Tarquinio (Gabriele Lavia) è una persona disturbata e dopo aver abusato delle sue povere vittime, le uccide. L’opinione pubblica rumoreggia e Mussolini, ministro dell'Interno, avendo garantito ordine e disciplina impone alla polizia di trovare, al più presto, un colpevole. Dando credito ad una mocciosa bugiarda, ad un marito geloso ed a un brigadiere ambizioso che vuole fare carriera, gli investigatori puntano gli occhi su Gino Girolimoni (Nino Manfredi) un fotografo romano. Dipinto dalla stampa come un mostro è ingiustamente incarcerato. E’ rilasciato undici mesi dopo ma a nessun giornale pubblica un articolo che lo riabilita agli occhi dell’opinione pubblica. e lui rimane bollato per sempre come il pedofilo che ammazzava le bambine.

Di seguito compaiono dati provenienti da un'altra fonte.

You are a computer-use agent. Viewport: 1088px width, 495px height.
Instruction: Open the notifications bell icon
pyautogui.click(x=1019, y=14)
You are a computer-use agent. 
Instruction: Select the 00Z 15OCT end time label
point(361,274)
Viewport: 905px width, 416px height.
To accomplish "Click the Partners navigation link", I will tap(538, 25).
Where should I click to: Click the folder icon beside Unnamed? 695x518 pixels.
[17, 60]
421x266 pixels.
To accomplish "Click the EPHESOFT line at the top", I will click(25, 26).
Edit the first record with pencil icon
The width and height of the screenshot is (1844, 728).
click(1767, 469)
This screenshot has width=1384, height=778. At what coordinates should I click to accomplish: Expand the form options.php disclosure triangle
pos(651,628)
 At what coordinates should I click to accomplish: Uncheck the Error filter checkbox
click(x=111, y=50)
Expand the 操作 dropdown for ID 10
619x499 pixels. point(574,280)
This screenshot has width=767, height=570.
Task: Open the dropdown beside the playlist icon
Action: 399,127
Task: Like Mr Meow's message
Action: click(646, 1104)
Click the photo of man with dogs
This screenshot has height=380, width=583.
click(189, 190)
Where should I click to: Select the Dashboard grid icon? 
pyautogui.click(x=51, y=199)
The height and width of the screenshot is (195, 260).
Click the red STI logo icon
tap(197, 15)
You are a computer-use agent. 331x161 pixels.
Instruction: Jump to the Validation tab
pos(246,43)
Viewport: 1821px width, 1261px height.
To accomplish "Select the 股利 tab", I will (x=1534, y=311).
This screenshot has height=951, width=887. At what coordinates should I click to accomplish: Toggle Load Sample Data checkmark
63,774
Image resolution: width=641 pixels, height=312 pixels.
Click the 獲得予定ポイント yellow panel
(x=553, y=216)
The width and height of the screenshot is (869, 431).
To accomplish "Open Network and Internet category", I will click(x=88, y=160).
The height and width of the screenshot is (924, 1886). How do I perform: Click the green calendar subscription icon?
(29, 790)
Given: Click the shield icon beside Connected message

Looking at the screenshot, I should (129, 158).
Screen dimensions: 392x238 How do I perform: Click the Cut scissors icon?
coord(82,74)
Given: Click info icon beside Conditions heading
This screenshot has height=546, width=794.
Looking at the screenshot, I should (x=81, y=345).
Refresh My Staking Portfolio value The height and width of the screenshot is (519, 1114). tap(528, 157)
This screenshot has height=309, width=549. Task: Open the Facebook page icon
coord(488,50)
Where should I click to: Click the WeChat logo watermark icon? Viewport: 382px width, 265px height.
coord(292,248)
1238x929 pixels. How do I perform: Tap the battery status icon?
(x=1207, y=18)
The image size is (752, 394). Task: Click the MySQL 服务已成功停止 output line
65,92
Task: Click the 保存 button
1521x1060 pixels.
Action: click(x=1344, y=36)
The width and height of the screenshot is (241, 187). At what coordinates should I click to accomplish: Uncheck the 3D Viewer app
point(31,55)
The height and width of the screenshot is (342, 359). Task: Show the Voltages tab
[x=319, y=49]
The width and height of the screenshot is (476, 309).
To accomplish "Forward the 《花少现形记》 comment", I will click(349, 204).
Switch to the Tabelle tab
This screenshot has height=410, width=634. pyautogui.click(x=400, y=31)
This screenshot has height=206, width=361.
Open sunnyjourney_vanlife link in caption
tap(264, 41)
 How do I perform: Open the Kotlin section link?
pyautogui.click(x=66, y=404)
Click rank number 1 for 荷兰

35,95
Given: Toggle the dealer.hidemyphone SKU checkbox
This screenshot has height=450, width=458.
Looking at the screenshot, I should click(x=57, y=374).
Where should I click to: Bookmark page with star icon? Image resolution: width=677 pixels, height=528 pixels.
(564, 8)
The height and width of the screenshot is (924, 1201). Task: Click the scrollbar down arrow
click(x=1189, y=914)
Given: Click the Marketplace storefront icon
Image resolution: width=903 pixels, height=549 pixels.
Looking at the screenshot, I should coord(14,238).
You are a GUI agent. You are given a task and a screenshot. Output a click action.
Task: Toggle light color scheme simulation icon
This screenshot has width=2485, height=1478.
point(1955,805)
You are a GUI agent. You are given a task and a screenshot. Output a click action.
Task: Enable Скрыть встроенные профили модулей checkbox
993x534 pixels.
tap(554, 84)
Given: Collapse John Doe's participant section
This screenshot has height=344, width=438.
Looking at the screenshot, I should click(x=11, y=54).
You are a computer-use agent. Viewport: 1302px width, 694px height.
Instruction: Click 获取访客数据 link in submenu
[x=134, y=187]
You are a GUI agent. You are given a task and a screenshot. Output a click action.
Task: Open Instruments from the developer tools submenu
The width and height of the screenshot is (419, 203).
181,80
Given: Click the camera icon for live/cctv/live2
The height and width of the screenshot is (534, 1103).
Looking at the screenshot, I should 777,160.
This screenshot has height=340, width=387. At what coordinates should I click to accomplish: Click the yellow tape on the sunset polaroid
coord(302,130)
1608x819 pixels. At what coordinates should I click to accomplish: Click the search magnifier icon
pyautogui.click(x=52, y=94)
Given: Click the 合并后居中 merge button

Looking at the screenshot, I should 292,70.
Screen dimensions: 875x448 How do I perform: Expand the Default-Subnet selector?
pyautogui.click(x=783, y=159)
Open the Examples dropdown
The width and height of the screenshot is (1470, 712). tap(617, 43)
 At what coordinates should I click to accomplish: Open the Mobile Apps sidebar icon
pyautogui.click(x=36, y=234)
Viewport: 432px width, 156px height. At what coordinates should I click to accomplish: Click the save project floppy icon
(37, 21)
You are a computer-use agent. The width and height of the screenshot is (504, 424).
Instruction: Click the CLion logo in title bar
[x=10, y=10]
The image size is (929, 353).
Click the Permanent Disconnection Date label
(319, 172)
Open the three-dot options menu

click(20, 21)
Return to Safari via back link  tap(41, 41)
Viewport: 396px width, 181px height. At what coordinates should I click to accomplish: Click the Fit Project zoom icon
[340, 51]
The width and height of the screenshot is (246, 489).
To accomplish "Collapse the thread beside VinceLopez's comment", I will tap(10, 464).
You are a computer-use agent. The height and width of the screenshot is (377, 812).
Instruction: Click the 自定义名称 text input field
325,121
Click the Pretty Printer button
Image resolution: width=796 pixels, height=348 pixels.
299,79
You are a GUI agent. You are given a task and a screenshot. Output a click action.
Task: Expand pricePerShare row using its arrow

Damiani ambienta la vicenda a Roma negli Anni Venti e sferra un atto d’accusa contro la dittatura fascista, le infernali macchine del potere ed una certa stampa che, senza scrupoli, da in pasto all’opinione pubblica il solito mostro da sbattere in prima pagina. Il film è onesto ma è girato in maniera scolastica e didascalica e l’unica incursione che il regista si concede per descrivere il profilo psicologico del pedofilo è una battuta che affida a Girolimoni: “Tutti abbiamo una fetta di demonio dentro chiuso a chiave. Si vede che a quello gli si è rotto il chiavistello.”

Tarquinio è descritto come un uomo che agisce schiavo dei propri istinti rozzi e primitivi e che ogni qual volta si macchia di un delitto è, colpevolmente, coperto dalla madre. Sullo sfondo l’isteria della folla che accusa ingiustamente il povero vetturino Sterbini (Mario Carotenuto) di essere un pedofilo e lui per la vergogna si suicida ingerendo del vetriolo.